» **TASK DESCRIPTION**
If a line of the data below contains the string "will", copy it into your answer.

» **DATA TO EXAMINE**

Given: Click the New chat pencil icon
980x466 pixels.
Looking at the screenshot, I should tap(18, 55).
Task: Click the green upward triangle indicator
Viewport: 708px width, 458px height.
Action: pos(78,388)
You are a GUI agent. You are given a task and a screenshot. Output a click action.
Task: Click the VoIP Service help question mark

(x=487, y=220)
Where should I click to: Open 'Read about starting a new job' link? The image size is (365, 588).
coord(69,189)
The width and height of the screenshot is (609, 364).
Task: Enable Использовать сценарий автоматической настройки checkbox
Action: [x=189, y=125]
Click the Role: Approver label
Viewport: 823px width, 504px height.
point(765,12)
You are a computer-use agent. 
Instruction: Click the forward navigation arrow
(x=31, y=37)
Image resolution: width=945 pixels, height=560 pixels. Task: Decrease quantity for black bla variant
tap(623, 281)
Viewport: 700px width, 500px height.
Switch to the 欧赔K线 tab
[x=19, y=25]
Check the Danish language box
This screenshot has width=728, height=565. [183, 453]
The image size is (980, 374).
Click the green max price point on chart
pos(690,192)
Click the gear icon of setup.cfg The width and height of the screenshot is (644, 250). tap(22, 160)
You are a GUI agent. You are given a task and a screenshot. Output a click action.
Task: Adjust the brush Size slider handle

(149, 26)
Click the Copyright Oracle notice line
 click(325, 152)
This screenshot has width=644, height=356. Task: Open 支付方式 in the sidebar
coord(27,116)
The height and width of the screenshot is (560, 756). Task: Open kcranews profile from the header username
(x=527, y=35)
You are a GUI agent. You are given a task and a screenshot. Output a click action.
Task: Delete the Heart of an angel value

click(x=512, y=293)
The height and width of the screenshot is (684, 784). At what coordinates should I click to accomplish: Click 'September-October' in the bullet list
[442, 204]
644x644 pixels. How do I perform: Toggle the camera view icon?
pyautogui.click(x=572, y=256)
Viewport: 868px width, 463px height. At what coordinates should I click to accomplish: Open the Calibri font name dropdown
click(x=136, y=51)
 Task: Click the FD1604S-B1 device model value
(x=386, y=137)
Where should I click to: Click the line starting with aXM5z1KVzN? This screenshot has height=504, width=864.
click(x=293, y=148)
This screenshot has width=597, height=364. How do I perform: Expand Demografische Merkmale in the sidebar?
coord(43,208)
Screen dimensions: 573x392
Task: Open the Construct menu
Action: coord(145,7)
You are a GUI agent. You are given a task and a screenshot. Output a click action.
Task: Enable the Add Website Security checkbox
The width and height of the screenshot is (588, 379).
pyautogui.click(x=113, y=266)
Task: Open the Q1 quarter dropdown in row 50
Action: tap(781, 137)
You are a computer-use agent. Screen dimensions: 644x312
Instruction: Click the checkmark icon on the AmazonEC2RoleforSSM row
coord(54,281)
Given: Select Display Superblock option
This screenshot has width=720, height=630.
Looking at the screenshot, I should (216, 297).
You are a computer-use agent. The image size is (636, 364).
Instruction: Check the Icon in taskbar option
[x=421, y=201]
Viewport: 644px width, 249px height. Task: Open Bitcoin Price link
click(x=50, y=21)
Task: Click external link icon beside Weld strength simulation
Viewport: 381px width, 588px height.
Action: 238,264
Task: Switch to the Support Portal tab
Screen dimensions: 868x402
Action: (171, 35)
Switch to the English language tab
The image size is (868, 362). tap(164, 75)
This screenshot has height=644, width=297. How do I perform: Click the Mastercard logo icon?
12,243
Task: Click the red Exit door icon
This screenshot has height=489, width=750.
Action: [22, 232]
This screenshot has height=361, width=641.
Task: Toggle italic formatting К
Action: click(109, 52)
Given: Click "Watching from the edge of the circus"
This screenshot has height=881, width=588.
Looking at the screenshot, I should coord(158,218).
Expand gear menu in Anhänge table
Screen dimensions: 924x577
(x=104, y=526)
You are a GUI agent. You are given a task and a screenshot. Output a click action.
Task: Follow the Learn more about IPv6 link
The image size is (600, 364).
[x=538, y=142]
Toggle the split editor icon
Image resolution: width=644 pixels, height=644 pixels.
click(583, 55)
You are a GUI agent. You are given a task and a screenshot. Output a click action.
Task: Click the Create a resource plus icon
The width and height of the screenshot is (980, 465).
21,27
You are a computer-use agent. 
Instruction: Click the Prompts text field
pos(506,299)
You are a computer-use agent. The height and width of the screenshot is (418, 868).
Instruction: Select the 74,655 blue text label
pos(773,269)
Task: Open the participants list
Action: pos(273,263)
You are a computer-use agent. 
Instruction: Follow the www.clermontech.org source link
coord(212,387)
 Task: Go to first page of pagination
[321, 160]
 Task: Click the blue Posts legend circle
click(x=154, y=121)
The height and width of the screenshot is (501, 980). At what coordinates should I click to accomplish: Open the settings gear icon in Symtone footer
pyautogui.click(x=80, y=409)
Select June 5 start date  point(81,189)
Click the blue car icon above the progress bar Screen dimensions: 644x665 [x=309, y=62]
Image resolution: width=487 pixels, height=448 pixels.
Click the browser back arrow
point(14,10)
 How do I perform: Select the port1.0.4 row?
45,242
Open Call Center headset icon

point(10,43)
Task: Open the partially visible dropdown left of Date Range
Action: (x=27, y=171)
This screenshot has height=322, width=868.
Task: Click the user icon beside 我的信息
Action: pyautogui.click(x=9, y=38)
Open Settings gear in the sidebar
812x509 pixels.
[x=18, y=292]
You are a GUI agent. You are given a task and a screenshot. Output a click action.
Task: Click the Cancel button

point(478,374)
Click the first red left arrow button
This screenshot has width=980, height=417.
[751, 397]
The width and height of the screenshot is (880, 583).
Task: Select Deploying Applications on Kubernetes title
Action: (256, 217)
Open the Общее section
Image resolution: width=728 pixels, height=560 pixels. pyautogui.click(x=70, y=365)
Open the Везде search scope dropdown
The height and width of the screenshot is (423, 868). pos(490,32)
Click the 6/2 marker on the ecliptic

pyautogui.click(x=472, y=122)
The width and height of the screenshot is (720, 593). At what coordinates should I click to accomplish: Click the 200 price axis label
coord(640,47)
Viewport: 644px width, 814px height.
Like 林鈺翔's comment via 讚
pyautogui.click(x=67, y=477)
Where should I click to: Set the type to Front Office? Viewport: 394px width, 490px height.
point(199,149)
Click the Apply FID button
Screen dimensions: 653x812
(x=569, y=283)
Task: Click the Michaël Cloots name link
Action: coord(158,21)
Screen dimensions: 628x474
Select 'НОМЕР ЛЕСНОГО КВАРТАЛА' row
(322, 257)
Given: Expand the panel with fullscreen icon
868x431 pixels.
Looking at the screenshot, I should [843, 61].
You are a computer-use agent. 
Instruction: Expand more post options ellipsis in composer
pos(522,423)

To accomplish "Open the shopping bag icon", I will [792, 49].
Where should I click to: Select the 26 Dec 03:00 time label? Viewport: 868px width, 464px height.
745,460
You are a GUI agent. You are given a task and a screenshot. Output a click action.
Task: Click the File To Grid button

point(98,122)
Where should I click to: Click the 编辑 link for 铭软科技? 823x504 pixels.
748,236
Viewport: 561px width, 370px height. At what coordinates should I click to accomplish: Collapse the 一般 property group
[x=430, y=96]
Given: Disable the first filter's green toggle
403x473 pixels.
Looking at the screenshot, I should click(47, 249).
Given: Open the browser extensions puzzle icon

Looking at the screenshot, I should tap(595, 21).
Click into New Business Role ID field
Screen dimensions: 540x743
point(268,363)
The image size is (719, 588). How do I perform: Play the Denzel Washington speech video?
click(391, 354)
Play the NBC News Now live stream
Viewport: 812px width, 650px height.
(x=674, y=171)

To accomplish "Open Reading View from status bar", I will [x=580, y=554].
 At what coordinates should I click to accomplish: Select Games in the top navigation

» **ANSWER AREA**
To accomplish "Open the shopping bag icon", I will [792, 49].
To accomplish "Open Reading View from status bar", I will [x=580, y=554].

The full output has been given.